Artrite Séptica Pediátrica: Diagnóstico e Manejo Urgente

USP/HCFMUSP - Hospital das Clínicas da FMUSP (SP) — Prova 2022

Enunciado

Escolar, sexo masculino, 5 anos de idade, sem comorbidades prévias, é levado ao Pronto-Socorro por febre de até 39,5ºC e claudicação dolorosa à esquerda há 2 dias. Nega trauma local. Mãe refere também que a criança apresentou quadro de tosse, coriza e odinofagia há 14 dias, já resolvido. Ao exame clínico, criança em regular estado geral, membro inferior esquerdo em flexão, abdução e rotação externa da articulação coxo-femoral (conforme imagem abaixo) com dor intensa à manipulação, membro inferior direito sem limitação funcional e sem dor à manipulação, ausência de outras alterações significativas ao exame clínico. Qual é a conduta indicada com base na hipótese diagnóstica mais provável?

Alternativas

  1. A) Alta hospitalar com anti-inflamatório, orientação de sinais de alarme e reavaliação em 48 a 72 horas.
  2. B) Coleta de FAN, fator reumatoide, anti-DNA, anti-RO, anti-LA, VHS e início de corticoterapia.
  3. C) Realização de eletrocardiograma, ecocardiograma, anti-estreptolisina-O e prescrição de penicilina benzatina.
  4. D) Internação hospitalar, coleta de triagem infecciosa e introdução de ceftriaxona e oxacilina endovenosas.

Pérola Clínica

Criança < 5 anos + febre + claudicação + dor coxo-femoral + quadro viral prévio → Artrite séptica/Osteomielite = Internação + ATB IV.

Resumo-Chave

A febre e claudicação em crianças, especialmente com dor intensa à manipulação do quadril e história de infecção viral prévia, levantam forte suspeita de artrite séptica ou osteomielite. A conduta inicial é internação, investigação infecciosa e antibioticoterapia empírica endovenosa de amplo espectro.

Contexto Educacional

A artrite séptica do quadril em crianças é uma emergência ortopédica que requer diagnóstico e tratamento imediatos para prevenir danos articulares permanentes. É mais comum em crianças pequenas e pode ser precedida por infecções virais ou bacterianas em outras partes do corpo. A apresentação clássica inclui febre, claudicação e dor intensa no quadril, com a criança mantendo o membro em posição antálgica. O diagnóstico diferencial inclui sinovite transitória, osteomielite, artrite reumatoide juvenil e outras condições. A diferenciação é crucial, pois a artrite séptica exige intervenção agressiva. Exames laboratoriais (hemograma, VHS, PCR) e de imagem (ultrassonografia para derrame articular, radiografia para excluir outras patologias ósseas) são fundamentais. A aspiração do líquido sinovial para análise microbiológica é o padrão-ouro para confirmação. A conduta inicial para suspeita de artrite séptica é a internação hospitalar e o início precoce de antibioticoterapia empírica endovenosa de amplo espectro, cobrindo os patógenos mais comuns (Staphylococcus aureus, Streptococcus pyogenes). Ceftriaxona e oxacilina são frequentemente utilizadas. A drenagem cirúrgica do quadril pode ser necessária em casos de grande derrame ou falha do tratamento conservador.

Perguntas Frequentes

Quais são os principais sinais e sintomas de artrite séptica do quadril em crianças?

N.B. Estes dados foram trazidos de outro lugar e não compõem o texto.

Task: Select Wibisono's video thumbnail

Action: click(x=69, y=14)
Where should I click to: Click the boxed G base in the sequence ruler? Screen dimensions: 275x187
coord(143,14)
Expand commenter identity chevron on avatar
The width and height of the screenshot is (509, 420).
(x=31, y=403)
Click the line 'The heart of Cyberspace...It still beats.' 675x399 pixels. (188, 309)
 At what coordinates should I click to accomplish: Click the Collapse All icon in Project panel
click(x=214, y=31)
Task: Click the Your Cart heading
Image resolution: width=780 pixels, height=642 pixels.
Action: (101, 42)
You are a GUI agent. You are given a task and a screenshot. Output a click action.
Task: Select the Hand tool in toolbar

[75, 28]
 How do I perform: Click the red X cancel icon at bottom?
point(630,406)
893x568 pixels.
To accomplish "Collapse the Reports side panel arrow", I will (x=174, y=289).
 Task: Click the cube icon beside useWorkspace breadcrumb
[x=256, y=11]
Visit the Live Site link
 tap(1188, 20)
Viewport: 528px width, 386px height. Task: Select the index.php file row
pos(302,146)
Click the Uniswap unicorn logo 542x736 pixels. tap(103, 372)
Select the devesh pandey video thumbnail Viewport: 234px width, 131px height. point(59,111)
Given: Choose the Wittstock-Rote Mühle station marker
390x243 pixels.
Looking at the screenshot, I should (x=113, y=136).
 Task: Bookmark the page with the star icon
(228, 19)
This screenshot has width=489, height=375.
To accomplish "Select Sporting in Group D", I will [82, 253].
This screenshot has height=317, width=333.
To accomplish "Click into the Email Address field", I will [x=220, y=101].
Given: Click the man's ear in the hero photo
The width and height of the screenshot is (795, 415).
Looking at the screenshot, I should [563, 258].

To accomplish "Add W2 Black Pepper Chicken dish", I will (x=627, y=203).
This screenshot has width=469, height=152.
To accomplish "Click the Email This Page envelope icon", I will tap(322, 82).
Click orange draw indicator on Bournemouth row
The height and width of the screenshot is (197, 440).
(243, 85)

Os principais sinais incluem febre, claudicação, dor intensa à manipulação do quadril, posição antálgica (flexão, abdução e rotação externa) e recusa em apoiar o membro.

Quais exames complementares são indicados na suspeita de artrite séptica do quadril?

Exames incluem hemograma completo, VHS, PCR, hemocultura, radiografia do quadril (para excluir outras causas), ultrassonografia do quadril (para identificar derrame articular) e, se houver derrame, aspiração do líquido sinovial para análise.

Qual a importância dos Critérios de Kocher no diagnóstico da artrite séptica do quadril?

Os Critérios de Kocher (febre, incapacidade de apoiar o peso, VHS > 40 mm/h, contagem de leucócitos > 12.000/mm³) ajudam a estratificar o risco de artrite séptica, sendo que a presença de múltiplos critérios aumenta significativamente a probabilidade.